Yongye International, Inc. Announces Receipt of Amended “Going Private” Proposal at $7.00 Per Share

 

BEIJING, March 27, 2014 -- Yongye International, Inc. (NASDAQ: YONG) (“Yongye” or the “Company”), a leading developer, manufacturer and distributor of crop nutrient products in China, today announced that the special committee of its board of directors (the “Special Committee”) has received a revised proposal (the “Revised Proposal”) dated March 26, 2014 from (i) Mr. Zishen Wu (“Mr. Wu”), the Company’s Chairman and Chief Executive Officer, (ii) MSPEA Agriculture Holding Limited (“MSPEA”), (iii) Lead Rich International Limited (“Lead Rich”) and (iv) Full Alliance International Limited (“Full Alliance”, together with Mr. Wu, MSPEA and Lead Rich, the “Buyer Consortium”), in connection with the proposed merger under the agreement and plan of merger (the “Merger Agreement”) dated as of September 23, 2013, among the Company, Full Alliance International Limited, Yongye International Limited (“Holdco”) and Yongye International Merger Sub Limited (“Merger Sub”).

 

In the Revised Proposal, the Buyer Consortium proposed to increase the merger consideration payable to holders of shares of common stock, par value $0.001 per share, of the Company (the “Shares”) under the Merger Agreement, from $6.69 per Share to $7.00 per Share.
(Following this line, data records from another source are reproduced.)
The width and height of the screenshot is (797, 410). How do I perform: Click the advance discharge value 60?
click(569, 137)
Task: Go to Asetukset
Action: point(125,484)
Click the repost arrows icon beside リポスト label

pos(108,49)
As a condition to such increase of the merger consideration, the Buyer Consortium proposed that the requirement that the Merger Agreement be subject to the approval by the affirmative vote of the holders of at least a majority of the issued and outstanding Shares (other than (i) Shares owned by Full Alliance, Parent and Merger Sub, including Shares to be contributed to Parent by Holdco, Mr. Wu, Prosper Sino Development Limited and MSPEA and (ii) Shares held by the Company or any subsidiary of the Company ((i) and (ii) collectively, the “Excluded Shares”)) be modified such that the Merger Agreement be subject to the approval by the affirmative vote of the holders of at least a majority of the issued and outstanding Shares (other than the Excluded Shares) that are present in person or by proxy and voting for or against approval of the Merger Agreement at the stockholders’ meeting.

 

The Special Committee is considering the Revised Proposal with its legal and financial advisors. As a reminder, no decisions have been made by the Special Committee with respect to the Company's response to the Revised Proposal. There can be no assurance that the Revised Proposal will be accepted, any amendments to the Merger Agreement will be made, the Merger Agreement will not be terminated or the transactions contemplated by the Merger Agreement will be approved or consummated.

 

 

This announcement is neither a solicitation of proxy, an offer to purchase nor a solicitation of an offer to sell any securities and it is not a substitute for any proxy statement or other filings that have been or will be made with the Securities and Exchange Commission (the “SEC”).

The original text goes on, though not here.